Who Can You Believe?

December 23 | Posted by mrossol | American Thought, Democrat Party, Liberal Press, Strassel

Yes, is it any wonder the public seems to see all this as bad?
======
WSJ 12/22/2017 Kimberly Strassel

In the wake of last year’s election, a humiliated press corps was forced to reassess, to explain how it had gotten the presidential race so monumentally wrong. Conclusions: It had been too blinded by its own biases, too sheltered from Middle America. It apologized. It promised to do better.

Or not.

Yahoo News: “Meet some victims of the Trump tax bill.” Washington Post: “10 Reasons Democrats think the tax bill will be a political loser for Trump’s GOP.” New York Times: “In Tax Overhaul, Trump Tries to Defy Economic Odds.” Business Insider: “Americans have already made up their minds about the tax bill—and it looks brutal for the GOP.”
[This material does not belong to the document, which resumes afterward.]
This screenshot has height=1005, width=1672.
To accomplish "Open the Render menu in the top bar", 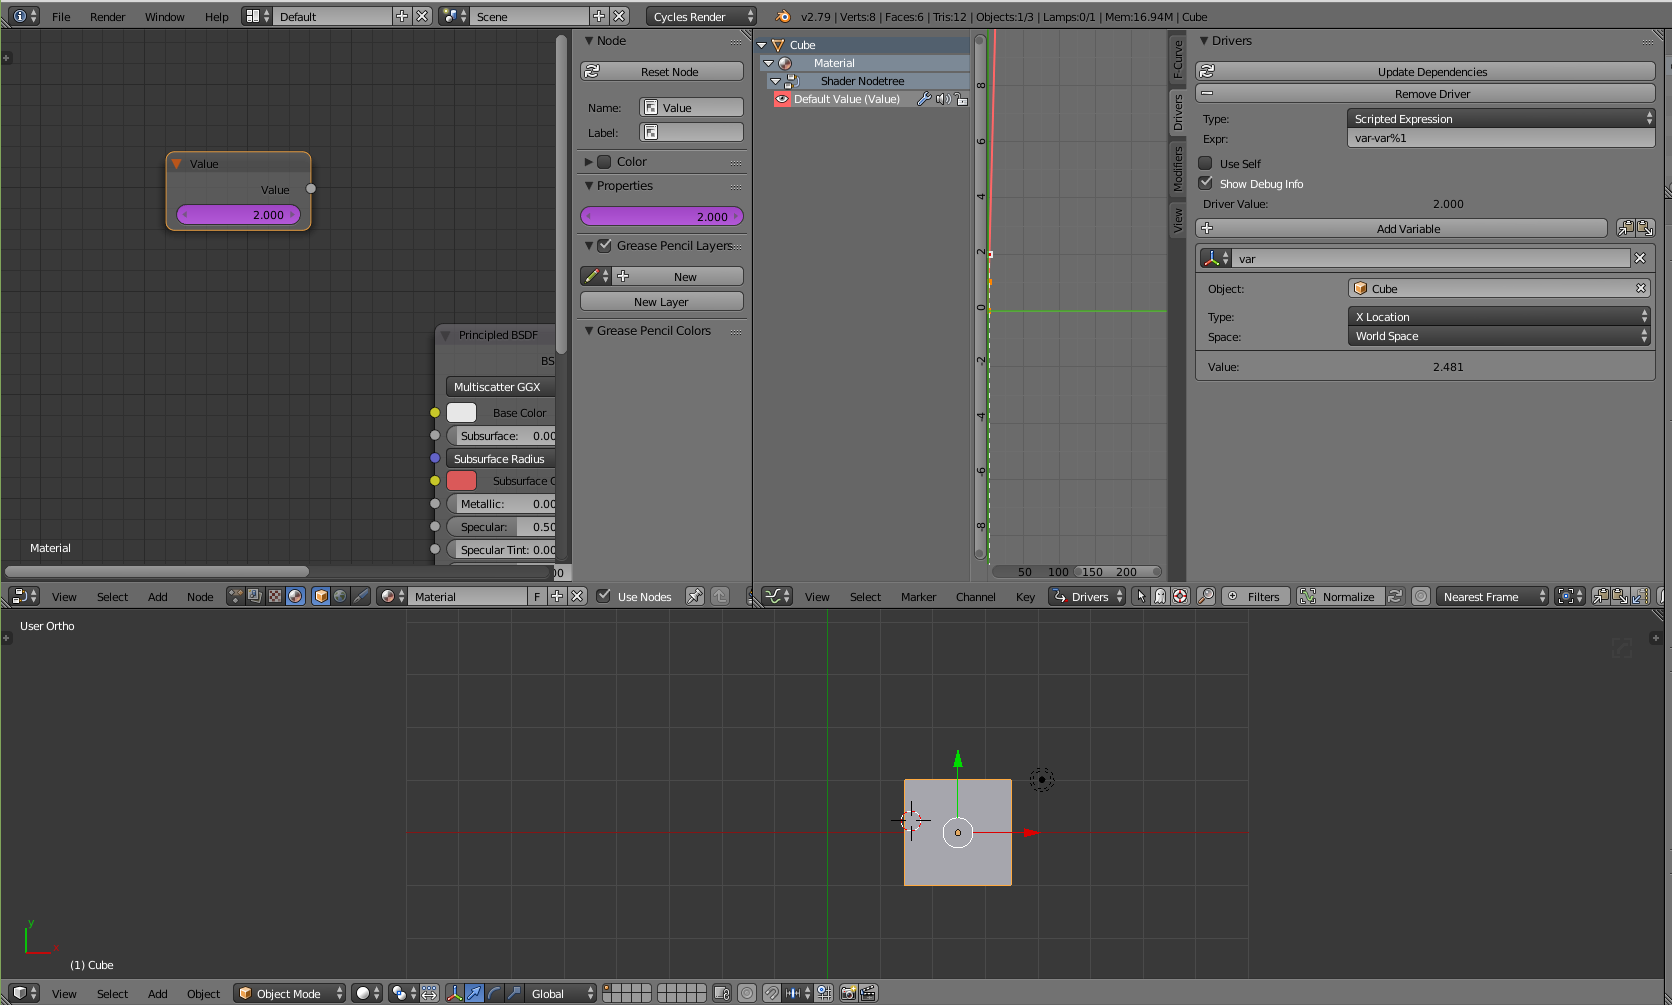I will coord(107,16).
To read all this coverage, you’d be justified in believing that the entire Republican Party had been hit with a stupid stick. Its members united to jack up the taxes of millions of middle-income voters, throw the country into recession, and saddle today’s toddlers with a future debt crisis— all to enable the transfer of tax plunder to fat-cat donors. And not only did it pass this colossally idiotic policy, it did so enthusiastically, in full view of the public—guar- anteeing a 2018 GOP midterm wipeout. What dimwits!
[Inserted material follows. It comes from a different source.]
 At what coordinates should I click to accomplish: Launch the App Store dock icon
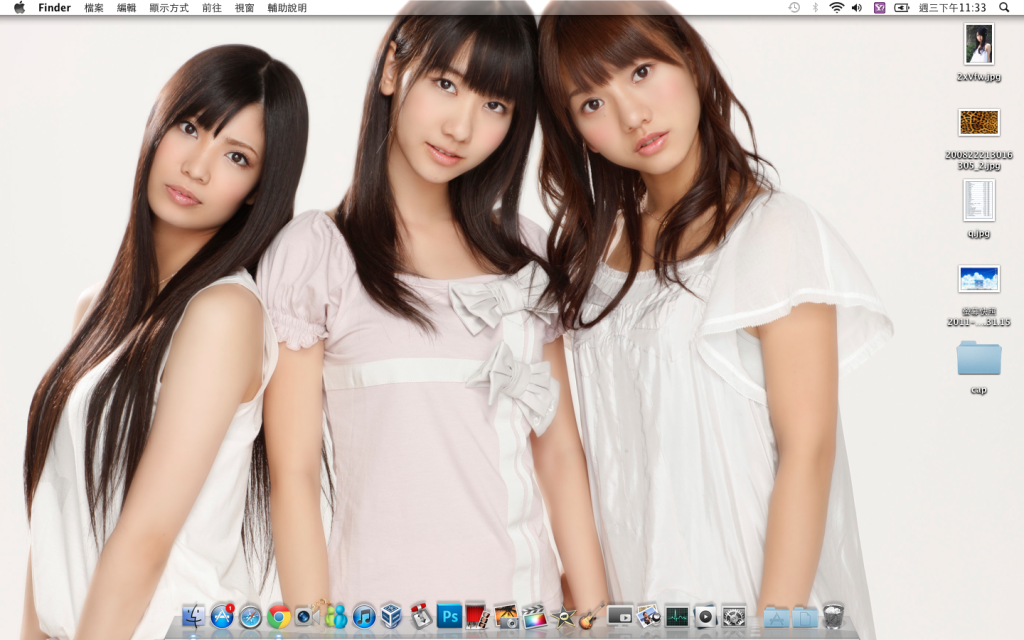pos(222,616)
This is the Democratic line, and the media is embracing it. Chuck Schumer and Nancy Pelosi bet that the GOP would fail to enact tax reform, so they pressed their members to boycott negotiations. Instead, Republicans are delivering bigger paychecks and the prospect of accelerated economic growth, and not a single Democrat can take credit. The Democratic Party’s only path is therefore to spin an obvious GOP victory into a disaster. The press, with all its biases and insularity, once again is all in, with another attack on reality.

Nearly every story quotes a variation of Mrs. Pelosi’s line that the bill is “wholesale robbery of the middle class.” Mr. Schumer continues to claim the reform helps “only the wealthiest few.” These are Trumpian-size whoppers, which the media eagerly repeats. Yet even the liberal Tax Policy Center has acknowledged that 90% of the middle class will get a tax cut in 2018, and that the average cut will be $1,600.

USA Today was so desperate to depict the bill as a tax hike that its analysis of “5 household situations” included a childless single renter earning $1 million a year, paying $50,000 in state and local taxes, and claiming $40,000 in charitable deductions. The paper triumphantly pointed out that this downtrodden soul would pay $1,887 more in taxes. And therefore have to forgo a bottle of Chateau Lafite-Rothschild.

Democrats spent months insisting that corporations would pocket their tax cuts rather than invest in their workers. The press continues to parrot this line—even as AT& T, Comcast, Wells Fargo and others immediately announced bonuses, pay hikes, higher starting wages, better benefits and plans for new hiring. Democrats call these PR stunts, but so what? Workers are benefiting.

The left and the press foretold disaster for the middle class. Such claims will be tested.

The left and the press claim the bill—which abolishes ObamaCare’s individual mandate starting in 2019— will throw 13 million people off health care. They don’t seem to know any of the millions of Americans who will be relieved from paying a tax that can run more than $2,000 a family for being uninsured. The left and the press belittle the average cut as “only” $100 a month. They are out of touch with millions of solidly middle-income Americans who follow tight budgets. A hundred dollars can be enough for piano lessons, a family night out or new winter coats. The left and the press are suggesting the reform will primarily benefit Donald Trump’s empire—as if the Republican caucus, including Sens. Jeff Flake and Ben Sasse, love Mr. Trump so much that they were willing to spend all fall on a bill for his personal enrichment.

They are running with these upside-down-world stories because so far they’ve gotten away with it. The tax bill has been but a theoretical proposition up to now, defined by press coverage. A recent Monmouth poll showed that 50% of Americans think their taxes will go up under this reform (the actual proportion is estimated at 5%). No wonder approximately 50% of Americans disapprove of the reform.

The left and its media enablers got away with their Hillary fictions, too—until they had to report Donald Trump’s victory. The risk for the GOP here is that the early impression that this tax cut is “bad” could remain stuck in American minds.

Then again, those $1,000 AT& T and Comcast bonuses— destined for hundreds of thousands of workers—are quite real. By February, the Internal Revenue Service should have recalculated its withholding formulas so millions of workers will be taking home larger paychecks. In the months that follow, the country should begin to see the early benefits of new U.S. investment—in jobs, benefits, and opportunity.

Whatever happens, the anti-tax-reform campaign is a reminder to Republicans of the unprecedented hostility they face in the age of Trump. The best way to triumph in this war of spin is to produce real policy results that help real people—as they just did with tax reform, no matter what you read to the contrary.